En el caso de Maruja Mallo (Maruja Mallo: la gran transgresora del 27, Madrid, Temas de Hoy, 2004), el punto de partida fue, fundamentalmente, la producción bibliográfica que sobre la pintora gallega pude recoger a lo largo de un año: una serie de artículos y estudios muy dispersos y de difícil localización que fueron apareciendo en revistas, diarios y ediciones breves entre 1928 y 1995, principalmente en medios de Sudamérica. El otro punto de apoyo lo constituyó el conjunto de textos teóricos de la pintora divulgados en catálogos y revistas, además de su propia obra plástica. No existía un fondo documental, una fundación, museo o simple depositario que conservara algo más que alguna colección de grabados de interés.

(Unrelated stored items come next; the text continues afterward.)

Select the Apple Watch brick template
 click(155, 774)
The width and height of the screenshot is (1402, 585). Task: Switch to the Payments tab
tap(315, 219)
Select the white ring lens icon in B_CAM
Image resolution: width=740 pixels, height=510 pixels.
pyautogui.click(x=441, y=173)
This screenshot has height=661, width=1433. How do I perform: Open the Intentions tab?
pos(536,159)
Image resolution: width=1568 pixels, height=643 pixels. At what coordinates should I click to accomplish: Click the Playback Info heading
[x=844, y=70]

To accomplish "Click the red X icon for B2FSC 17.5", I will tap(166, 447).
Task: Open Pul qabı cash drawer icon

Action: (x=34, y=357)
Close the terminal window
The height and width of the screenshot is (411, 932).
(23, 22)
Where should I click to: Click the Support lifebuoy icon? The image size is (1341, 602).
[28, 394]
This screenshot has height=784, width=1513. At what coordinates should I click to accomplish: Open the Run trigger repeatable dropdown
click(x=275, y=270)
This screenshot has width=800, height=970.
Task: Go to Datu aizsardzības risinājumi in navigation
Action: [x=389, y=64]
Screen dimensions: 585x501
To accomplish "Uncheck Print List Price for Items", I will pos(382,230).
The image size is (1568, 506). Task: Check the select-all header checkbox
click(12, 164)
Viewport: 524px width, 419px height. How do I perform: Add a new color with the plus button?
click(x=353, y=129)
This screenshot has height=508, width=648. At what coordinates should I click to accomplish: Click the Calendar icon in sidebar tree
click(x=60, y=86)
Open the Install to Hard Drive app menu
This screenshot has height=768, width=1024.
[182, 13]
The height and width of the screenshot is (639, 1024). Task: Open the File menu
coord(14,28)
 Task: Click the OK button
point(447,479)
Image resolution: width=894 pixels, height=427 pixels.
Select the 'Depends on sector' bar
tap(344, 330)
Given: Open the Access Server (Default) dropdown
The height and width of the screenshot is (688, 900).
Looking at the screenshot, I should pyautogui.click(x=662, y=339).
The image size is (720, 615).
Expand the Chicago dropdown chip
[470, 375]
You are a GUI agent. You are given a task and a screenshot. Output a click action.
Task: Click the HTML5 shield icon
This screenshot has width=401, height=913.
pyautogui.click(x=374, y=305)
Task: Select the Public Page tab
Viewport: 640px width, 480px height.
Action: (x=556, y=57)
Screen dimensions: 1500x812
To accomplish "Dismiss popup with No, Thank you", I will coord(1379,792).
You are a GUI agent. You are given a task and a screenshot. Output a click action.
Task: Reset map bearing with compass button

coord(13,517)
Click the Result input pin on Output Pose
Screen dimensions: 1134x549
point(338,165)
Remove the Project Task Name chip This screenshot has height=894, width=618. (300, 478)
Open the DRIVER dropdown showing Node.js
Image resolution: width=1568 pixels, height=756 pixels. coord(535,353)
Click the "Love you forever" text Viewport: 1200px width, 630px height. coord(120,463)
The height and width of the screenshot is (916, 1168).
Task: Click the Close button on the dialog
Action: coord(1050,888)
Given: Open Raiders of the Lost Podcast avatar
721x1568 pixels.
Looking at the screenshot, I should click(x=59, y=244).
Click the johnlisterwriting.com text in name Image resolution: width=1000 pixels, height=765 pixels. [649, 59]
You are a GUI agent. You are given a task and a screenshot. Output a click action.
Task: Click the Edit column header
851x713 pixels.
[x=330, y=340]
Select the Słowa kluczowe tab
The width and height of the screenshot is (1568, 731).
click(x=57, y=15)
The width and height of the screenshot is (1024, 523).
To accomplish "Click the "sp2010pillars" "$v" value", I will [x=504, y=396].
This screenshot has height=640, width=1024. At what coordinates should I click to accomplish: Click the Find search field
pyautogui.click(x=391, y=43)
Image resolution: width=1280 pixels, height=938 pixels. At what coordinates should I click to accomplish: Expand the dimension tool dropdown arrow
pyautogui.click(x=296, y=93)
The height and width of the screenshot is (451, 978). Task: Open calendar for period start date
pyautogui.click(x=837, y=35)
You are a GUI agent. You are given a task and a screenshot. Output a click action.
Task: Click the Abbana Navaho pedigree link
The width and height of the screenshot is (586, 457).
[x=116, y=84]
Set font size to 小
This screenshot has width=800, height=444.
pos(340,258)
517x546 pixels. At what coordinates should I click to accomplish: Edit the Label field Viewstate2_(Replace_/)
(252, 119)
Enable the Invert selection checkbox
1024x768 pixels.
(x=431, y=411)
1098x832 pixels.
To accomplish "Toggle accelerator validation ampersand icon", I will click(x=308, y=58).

La biografía de Carmen Conde (Carmen Conde: vida, pasión y verso de una escritora olvidada, Madrid, Temas de Hoy, 2007) fue un caso diametralmente opuesto a los dos anteriores. Frente a la bibliografía hallada sobre la escritora cartagenera durante medio siglo y el centenar de obras escritas por ella, especialmente sus dos libros de memorias —Empezando la vida: memorias de una infancia en Marruecos. 1914-1920 (Tetuán, 1955), y Por el camino, viendo sus orillas (Madrid, 1986)—, el mayor caudal de información y de valor documental procedió de los archivos particulares de la poetisa.
En efecto, el material consultado en el Archivo del Patronato Carmen Conde-Antonio Oliver de Cartagena, es decir, los papeles personales y, en muchos casos, privados, de Carmen, iban a ser determinantes. El amplio epistolario estudiado, las agendas, los diarios y las notas constituyeron, sin duda, la fuente principal de la que se dispuso para poner en orden una realidad deformada o deliberadamente contraria a la que hasta entonces estimamos más cierta y fiable; además, dicho material proporcionó una perspectiva inédita, una nueva interpretación de aspectos fundamentales de la personalidad de la escritora y nuevos enfoques acerca de su obra. Hablamos de un amplio caudal biográfico y personal que fue escrito sin el prejuicio y el juicio de un lector o un destinatario, generando así un nuevo punto de vista en muchos momentos opuesto a la versión oficial o más difundida.
El resto de la tarea, la del biógrafo, consistió en poner negro sobre blanco y tratar de contagiar de su misma fascinación, solo con las palabras, a un lector a quien seres como ella, como Carmen Conde, venían resultando lejanos o, sencillamente, indiferentes.